D'après les articles L211-20 à L211-27 du même Code rural et de la pêche maritime, les animaux errants sur la voie publique ou sur un terrain privé autre que celui du propriétaire sont capturés par les autorités. Ils sont ensuite emmenés en fourrière où ils seront gardés durant le délai légal de huit jours. Pendant ce temps, l'identification de l'animal est vérifiée et le propriétaire recherché. Si ce dernier reste inconnu ou refuse de venir récupérer son animal dans les délais légaux, le chien ou le chat est considéré comme abandonné. Il sera cédé gratuitement à une association locale, mis en vente ou euthanasié. 

Il est certain que les autorités de la commune ne chassent pas les animaux errants tous les jours et que certains passent facilement sous les radars. Les chats sont plus discrets que les chiens et se font moins remarquer. En outre, ils sont considérés moins dangereux vis-à-vis des humains. Toutefois, le risque est important pour tout animal alors, il vaut mieux s'assurer que votre compagnon à quatre pattes reste sous votre bonne garde, d'autant plus que vous serez, vous aussi, en infraction. 

Quels risques en tant que propriétaire d'un animal divagant ?

Le coût de la mise en fourrière d'un animal errant est à la charge du propriétaire.

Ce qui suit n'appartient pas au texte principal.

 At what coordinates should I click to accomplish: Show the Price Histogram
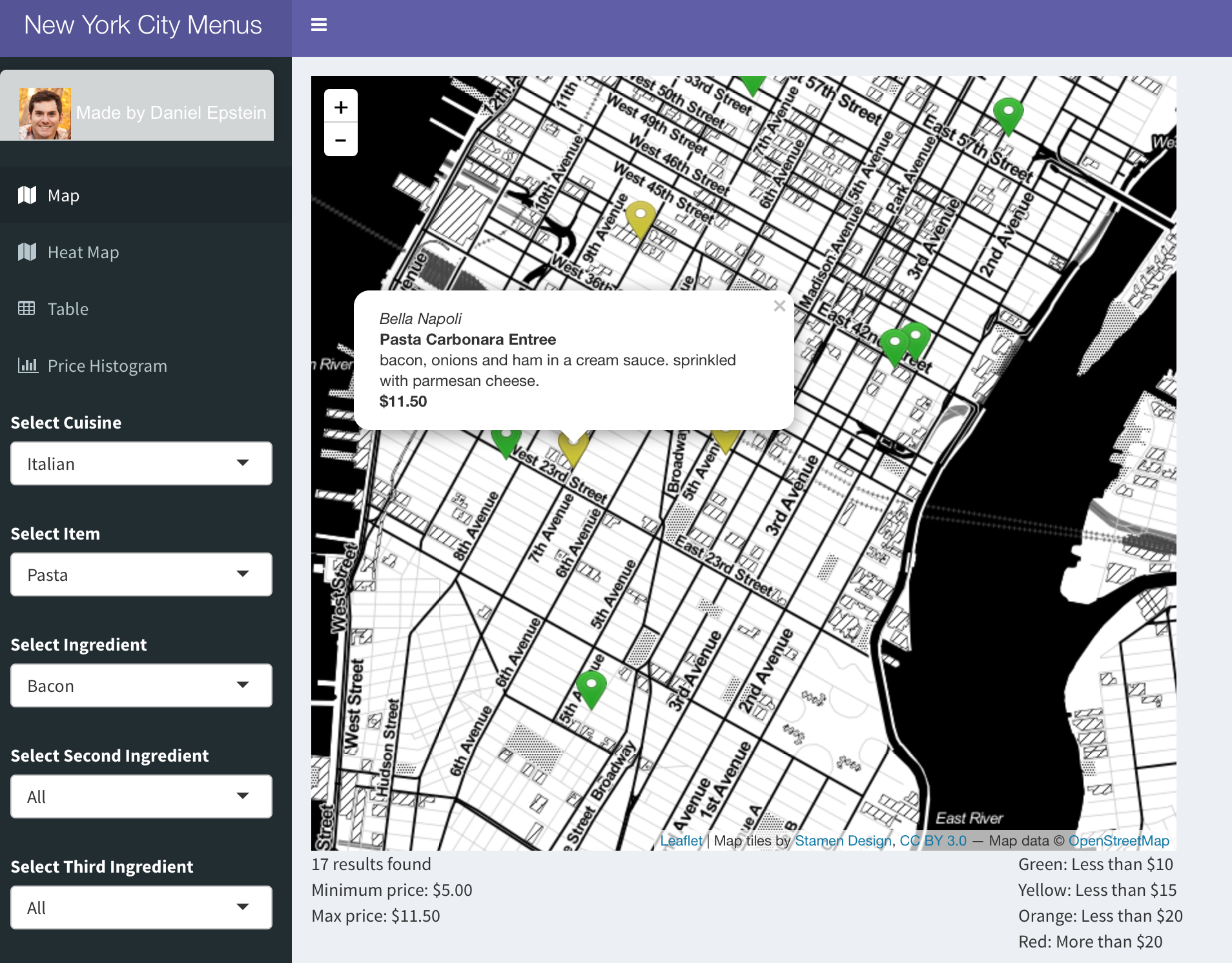click(x=107, y=366)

Il varie selon les communes, mais la somme peut atteindre plusieurs dizaines à quelques centaines d'euros en comptant les frais de capture et les frais de garde pendant les huit jours réglementaires. Selon l'article L211-24, "en cas de non-paiement, le propriétaire est passible d'une amende forfaitaire dont les modalités sont définies par décret".

Par ailleurs, le propriétaire est responsable des dégâts éventuels occasionnés par son animal de compagnie. Si, pendant sa période de divagation, votre chien ou chat a saccagé des cultures, un poulailler ou n'importe quelle propriété d'autrui, s'il a blessé une personne ou provoqué un accident, vous serez légalement et financièrement responsable.